We can just heat something up, which in principle can be massively cheaper.
Right. And and we wanna get to, I wanna talk about your battery in just a moment. But you did mention your previous experience and and the fact that you have a team. And I'm I'm kind of interested in this, and I'll tell you the the background for it. So as regular listeners will know, 40 years ago, I did my thesis on the transition from horses and steams, tractors and combines in 1900 to 1930.
And one of the most fascinating things I discovered was how many patents were filed in Canada by farmers to improve steam engines and early tractors. There were 100, maybe 1,000. They were tinkering all the time. You know? My my grandfather, for example, was a one legged blacksmith.
And and he would tinker with this equipment all, you know, well, I think I can improve it this way or this way, or what can I make to you know, he had a a great idea and it would he would he would put it into practice, and then he would maybe file a patent for it? And that kind of inventor tinkering innovation is not what drives today's energy transition and industrial revolution. It is science and technical expertise. And so your background and the background of your team, I think, is pertinent here. Can you just give us a brief explanation or give us an overview of the folks at Rondo Energy?

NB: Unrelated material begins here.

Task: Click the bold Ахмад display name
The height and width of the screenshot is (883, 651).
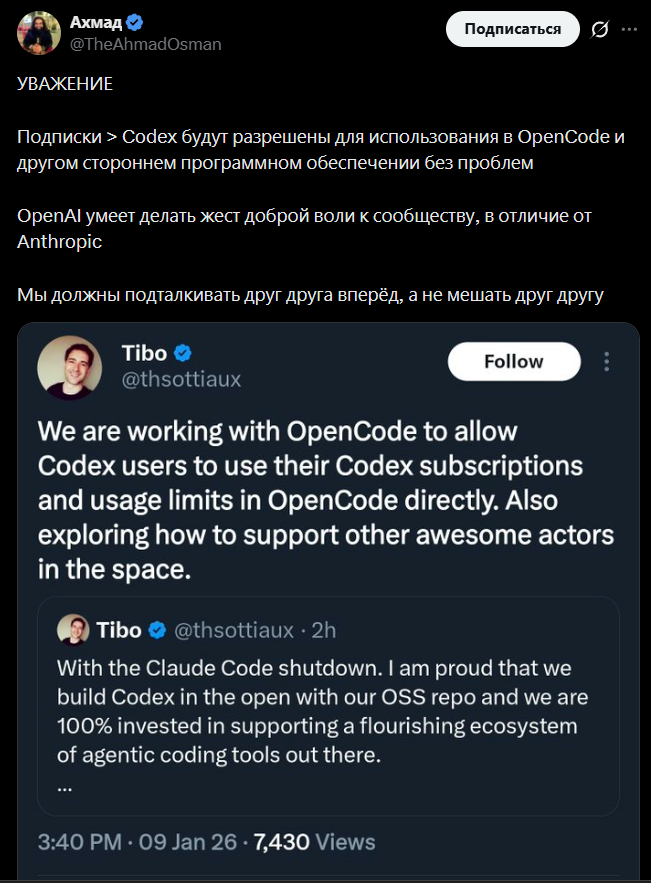Action: pos(94,22)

Yeah. Sure. We so thank you. That that's a very interesting comparison because, you know, there we are at this moment where there's an incredible diversity of technologies and approaches that are being explored to solve this industrial heat problem. You know that there are dozens of different chemistries in electrochemical batteries that are being explored.
The set of materials that are being explored for heat storage grew much wider. All kinds of liquid metals, liquid salts, combustible, interesting materials. Given who we were, who we started with, and who we are today, we are today a team of experts out of the industrial energy and thermal electric power industry. An important part of our team are the groups who work directly with heavy industry. We have a world expert in decarbonization of cement as our president.
We have a team out of GE Power that work doing combined heat and power for customers. We are a finance team working to originate projects and offer energy services contract, heat and power as a service rather than just sale of equipment. We are a worldwide engineer procure construct EPC team out of companies like Bechtel to be able to deliver turnkey industrial heat batteries on 4 continents right now. And we are an engineering and innovations group that have developed they had a one deep physics insight after dozens and dozens of different approaches that allowed us to use completely proven century old materials. And here in California is our manufacturing technology development center where we develop processes that we're now standing up at manufacturing locations around the world.
That's fascinating. I did not know that your company was that big or that, complex. And how many employees do you have? Just
Today, we're passing a 120 direct and a suite of consultants around us.
That that is absolutely fascinating. And before we get into a discussion of the technology in your heat battery, I wanna ask about this idea of this, heat as a service. I'm absolutely fascinated by this because I've talked to people who, you know, interviewed folks who were into energy as a service, transportation as a service. There's even a company in Calgary whose CEO, Amanda Hall, I know, fairly well, and they're talking about lithium extraction direct extraction as a service in Chile. I mean, this idea of being able to to provide the technology and essentially derisk it for the adopter is, I think, maybe an underappreciated innovation that we're seeing in in this energy transition that we haven't seen previously.
Indeed. That's right. And we are fortunate. We are blessed with market conditions that make this possible. I mean, whether you make potato chips or baby food or steel, when you make capital investments, typically, you're looking for those capital investments at your factory to pay for themselves in under 2 years.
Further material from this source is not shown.